For this bench I added a parallel ROCm-enabled build at the same source commit, installed alongside the Vulkan build:
/opt/llamacpp/vulkan/bin/llama-server
/opt/llamacpp/rocm/bin/llama-server
ROCm 6.4.4 went in via the standard Fedora 43 stack dnf install rocm-hip-runtime rocm-llvm hip-runtime-amd). One install-time wrinkle worth flagging: rocWMMA 6.4.0 — the version Fedora ships today — doesn't enumerate gfx1151 in its config.hpp, so building llama.cpp with GGML_HIP_ROCWMMA_FATTN=ON fails with static_assert(0, "Unsupported architecture"). I built ROCm with WMMA Flash Attention off.

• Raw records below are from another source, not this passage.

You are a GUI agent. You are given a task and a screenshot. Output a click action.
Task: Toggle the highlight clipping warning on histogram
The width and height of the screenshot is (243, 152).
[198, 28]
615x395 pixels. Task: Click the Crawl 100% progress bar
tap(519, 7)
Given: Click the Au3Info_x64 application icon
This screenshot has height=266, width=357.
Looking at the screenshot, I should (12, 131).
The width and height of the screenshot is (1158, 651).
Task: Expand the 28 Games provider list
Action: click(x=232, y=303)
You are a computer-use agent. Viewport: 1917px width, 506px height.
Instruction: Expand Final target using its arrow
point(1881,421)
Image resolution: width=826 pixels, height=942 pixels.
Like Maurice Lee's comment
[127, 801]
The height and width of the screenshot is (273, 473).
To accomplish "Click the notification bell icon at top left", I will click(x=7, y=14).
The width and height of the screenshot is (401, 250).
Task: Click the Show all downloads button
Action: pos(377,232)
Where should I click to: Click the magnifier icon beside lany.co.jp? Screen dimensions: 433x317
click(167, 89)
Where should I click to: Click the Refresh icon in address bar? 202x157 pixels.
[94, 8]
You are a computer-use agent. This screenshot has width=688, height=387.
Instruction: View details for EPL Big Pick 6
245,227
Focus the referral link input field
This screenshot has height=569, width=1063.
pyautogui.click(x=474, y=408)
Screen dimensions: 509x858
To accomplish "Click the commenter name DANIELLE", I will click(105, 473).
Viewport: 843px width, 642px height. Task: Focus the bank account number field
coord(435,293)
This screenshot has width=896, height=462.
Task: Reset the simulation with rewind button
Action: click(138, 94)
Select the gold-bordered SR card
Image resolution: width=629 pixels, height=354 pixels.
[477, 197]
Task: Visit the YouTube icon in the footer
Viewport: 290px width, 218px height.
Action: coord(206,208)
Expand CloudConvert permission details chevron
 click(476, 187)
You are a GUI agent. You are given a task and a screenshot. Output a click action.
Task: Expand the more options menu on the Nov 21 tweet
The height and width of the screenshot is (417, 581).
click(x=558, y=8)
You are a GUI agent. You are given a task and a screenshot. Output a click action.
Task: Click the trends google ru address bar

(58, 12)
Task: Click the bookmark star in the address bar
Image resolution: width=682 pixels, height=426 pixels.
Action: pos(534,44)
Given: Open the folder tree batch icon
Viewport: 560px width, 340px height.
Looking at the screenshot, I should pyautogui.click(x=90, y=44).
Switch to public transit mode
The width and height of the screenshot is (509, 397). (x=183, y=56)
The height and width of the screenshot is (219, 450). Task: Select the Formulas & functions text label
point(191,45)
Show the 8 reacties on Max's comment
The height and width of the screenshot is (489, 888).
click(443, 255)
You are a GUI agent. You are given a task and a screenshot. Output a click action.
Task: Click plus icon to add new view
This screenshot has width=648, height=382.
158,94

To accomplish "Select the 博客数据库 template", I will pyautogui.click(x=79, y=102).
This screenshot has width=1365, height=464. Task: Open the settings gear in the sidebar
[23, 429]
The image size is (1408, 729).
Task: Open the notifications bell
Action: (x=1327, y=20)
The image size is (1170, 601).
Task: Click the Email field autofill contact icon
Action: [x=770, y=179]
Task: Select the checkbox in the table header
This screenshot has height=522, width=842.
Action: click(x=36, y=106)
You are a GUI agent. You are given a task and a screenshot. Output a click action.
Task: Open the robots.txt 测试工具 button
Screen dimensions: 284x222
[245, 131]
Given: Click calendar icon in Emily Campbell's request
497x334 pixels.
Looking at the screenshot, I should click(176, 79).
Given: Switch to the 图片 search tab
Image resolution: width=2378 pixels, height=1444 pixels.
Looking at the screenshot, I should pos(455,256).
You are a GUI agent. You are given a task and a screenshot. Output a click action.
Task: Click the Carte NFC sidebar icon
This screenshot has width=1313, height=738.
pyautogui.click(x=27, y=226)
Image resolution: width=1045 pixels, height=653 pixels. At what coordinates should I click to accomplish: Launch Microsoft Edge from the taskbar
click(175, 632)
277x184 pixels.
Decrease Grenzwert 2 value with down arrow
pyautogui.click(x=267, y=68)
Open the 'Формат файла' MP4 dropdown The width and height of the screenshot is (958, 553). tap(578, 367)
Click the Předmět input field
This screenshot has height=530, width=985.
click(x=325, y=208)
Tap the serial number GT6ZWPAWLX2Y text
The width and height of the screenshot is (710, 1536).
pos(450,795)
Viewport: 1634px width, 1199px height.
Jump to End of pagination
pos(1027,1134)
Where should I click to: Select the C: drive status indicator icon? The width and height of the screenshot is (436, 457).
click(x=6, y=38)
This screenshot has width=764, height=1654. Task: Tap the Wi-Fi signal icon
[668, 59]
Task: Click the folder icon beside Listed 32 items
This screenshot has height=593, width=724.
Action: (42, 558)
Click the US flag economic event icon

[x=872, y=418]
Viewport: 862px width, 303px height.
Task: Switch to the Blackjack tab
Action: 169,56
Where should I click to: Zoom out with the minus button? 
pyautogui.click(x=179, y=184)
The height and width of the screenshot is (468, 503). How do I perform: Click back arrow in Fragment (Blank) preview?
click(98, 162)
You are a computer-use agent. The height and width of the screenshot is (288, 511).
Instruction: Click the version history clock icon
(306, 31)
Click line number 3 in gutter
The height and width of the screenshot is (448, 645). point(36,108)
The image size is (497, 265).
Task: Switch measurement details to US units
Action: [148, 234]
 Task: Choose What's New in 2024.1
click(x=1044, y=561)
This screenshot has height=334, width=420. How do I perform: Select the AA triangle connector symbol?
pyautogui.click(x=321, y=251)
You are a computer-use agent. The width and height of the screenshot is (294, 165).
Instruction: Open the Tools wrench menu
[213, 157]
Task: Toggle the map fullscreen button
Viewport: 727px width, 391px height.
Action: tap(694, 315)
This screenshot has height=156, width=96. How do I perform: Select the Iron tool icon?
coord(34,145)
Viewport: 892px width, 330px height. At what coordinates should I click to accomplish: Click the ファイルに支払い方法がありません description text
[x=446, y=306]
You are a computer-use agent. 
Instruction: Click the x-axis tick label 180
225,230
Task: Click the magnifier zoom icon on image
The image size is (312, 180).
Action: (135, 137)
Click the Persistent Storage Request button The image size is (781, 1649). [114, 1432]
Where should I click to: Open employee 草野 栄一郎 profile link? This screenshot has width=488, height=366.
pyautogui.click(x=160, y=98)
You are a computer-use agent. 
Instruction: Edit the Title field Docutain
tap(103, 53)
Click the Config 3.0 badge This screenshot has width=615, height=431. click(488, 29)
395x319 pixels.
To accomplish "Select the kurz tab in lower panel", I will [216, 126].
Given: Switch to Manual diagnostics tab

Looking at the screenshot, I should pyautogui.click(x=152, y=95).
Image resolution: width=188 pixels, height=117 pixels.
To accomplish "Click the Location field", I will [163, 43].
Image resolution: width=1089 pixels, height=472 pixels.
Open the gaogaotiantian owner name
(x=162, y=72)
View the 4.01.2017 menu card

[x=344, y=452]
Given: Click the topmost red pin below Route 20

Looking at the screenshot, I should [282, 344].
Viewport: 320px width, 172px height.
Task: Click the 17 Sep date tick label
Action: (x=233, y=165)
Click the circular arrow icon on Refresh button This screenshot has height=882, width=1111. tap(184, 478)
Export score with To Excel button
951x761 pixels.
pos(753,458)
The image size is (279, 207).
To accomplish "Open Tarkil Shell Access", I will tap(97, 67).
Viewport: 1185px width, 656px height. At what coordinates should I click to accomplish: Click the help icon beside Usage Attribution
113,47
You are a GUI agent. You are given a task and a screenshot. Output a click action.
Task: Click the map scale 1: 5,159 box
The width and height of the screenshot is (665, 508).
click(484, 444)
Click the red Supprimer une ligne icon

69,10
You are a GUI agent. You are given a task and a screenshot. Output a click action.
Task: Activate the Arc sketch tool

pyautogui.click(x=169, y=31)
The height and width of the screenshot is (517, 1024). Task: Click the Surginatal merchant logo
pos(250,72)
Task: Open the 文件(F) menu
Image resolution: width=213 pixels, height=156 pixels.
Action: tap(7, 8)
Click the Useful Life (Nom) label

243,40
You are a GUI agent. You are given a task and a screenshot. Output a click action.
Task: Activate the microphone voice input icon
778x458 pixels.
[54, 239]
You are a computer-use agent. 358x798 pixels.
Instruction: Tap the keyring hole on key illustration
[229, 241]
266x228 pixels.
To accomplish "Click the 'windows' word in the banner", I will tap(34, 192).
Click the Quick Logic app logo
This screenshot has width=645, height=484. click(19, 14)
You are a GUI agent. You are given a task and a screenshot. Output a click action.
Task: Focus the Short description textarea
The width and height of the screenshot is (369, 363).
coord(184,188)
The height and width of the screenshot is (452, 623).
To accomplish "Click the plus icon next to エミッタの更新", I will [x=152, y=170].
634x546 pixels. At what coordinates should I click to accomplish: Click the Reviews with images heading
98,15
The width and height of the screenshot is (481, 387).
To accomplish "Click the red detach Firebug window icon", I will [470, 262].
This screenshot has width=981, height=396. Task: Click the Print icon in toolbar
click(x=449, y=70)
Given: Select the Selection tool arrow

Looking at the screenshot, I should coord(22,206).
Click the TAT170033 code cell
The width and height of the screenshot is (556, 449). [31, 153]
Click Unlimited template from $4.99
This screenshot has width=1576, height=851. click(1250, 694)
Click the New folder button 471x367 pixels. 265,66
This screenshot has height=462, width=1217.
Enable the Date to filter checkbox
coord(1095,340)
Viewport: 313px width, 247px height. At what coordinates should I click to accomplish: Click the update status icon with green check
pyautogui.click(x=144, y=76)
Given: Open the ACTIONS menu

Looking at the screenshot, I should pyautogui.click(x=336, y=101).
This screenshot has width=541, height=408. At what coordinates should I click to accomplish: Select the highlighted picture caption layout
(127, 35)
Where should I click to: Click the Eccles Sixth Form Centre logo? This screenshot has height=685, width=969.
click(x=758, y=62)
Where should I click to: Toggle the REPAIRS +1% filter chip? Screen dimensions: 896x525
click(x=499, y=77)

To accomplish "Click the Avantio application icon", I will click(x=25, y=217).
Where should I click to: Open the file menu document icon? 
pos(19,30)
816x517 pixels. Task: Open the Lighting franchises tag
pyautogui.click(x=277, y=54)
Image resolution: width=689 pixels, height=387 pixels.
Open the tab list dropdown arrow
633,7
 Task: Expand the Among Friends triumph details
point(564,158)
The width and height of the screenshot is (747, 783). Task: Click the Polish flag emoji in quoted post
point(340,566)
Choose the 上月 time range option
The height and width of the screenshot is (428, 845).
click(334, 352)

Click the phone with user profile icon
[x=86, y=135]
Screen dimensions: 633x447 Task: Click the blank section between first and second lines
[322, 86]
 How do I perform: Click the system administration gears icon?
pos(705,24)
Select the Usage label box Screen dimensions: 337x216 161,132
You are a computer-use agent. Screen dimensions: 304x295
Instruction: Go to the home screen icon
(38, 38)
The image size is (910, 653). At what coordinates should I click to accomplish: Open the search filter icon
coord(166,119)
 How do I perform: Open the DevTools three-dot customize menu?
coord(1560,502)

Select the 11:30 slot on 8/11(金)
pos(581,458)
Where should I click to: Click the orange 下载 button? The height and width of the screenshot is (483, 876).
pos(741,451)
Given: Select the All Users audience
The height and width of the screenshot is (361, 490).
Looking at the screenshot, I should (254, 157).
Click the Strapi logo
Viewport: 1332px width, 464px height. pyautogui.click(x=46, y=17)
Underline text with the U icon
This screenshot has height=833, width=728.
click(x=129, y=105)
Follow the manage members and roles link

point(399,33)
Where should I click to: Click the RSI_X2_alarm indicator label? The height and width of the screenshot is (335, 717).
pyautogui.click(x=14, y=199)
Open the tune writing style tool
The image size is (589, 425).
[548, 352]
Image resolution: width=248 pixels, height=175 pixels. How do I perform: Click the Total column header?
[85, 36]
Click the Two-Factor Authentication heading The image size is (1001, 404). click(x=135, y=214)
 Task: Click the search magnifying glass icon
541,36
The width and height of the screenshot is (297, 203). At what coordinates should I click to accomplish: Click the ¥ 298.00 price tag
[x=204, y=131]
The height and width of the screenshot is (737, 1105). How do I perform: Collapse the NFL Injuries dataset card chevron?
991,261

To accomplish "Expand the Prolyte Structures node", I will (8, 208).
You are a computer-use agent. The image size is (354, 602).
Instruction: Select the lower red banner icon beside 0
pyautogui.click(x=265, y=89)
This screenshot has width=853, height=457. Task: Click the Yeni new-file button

The fix exists in rocWMMA 7.x; it hasn't trickled to Fedora yet. Note it for later.
The matrix: two backends (Vulkan/RADV, ROCm/HIP) × two models (Qwen 3.6-35B-A3B MoE in UD-Q5_K_XL, Gemma 4 31B Dense in Q8_0) × four prompt lengths (31 / 461 / 3799 / 11205 tokens). For ROCm I also tested two K-cache quantizations f16 default, q8_0) since Vulkan hangs deterministically on Unsloth Dynamic quants with cache-type-k=q8_0 and I wanted to know whether that hang is backend-specific. Five runs per cell, run 1 dropped as warmup, statistics on runs 2–5. Streaming TTFT measured client-side. VRAM peaks captured via 0.5-second sysfs polling. Thermal cooldown to edge < 60 °C between runs.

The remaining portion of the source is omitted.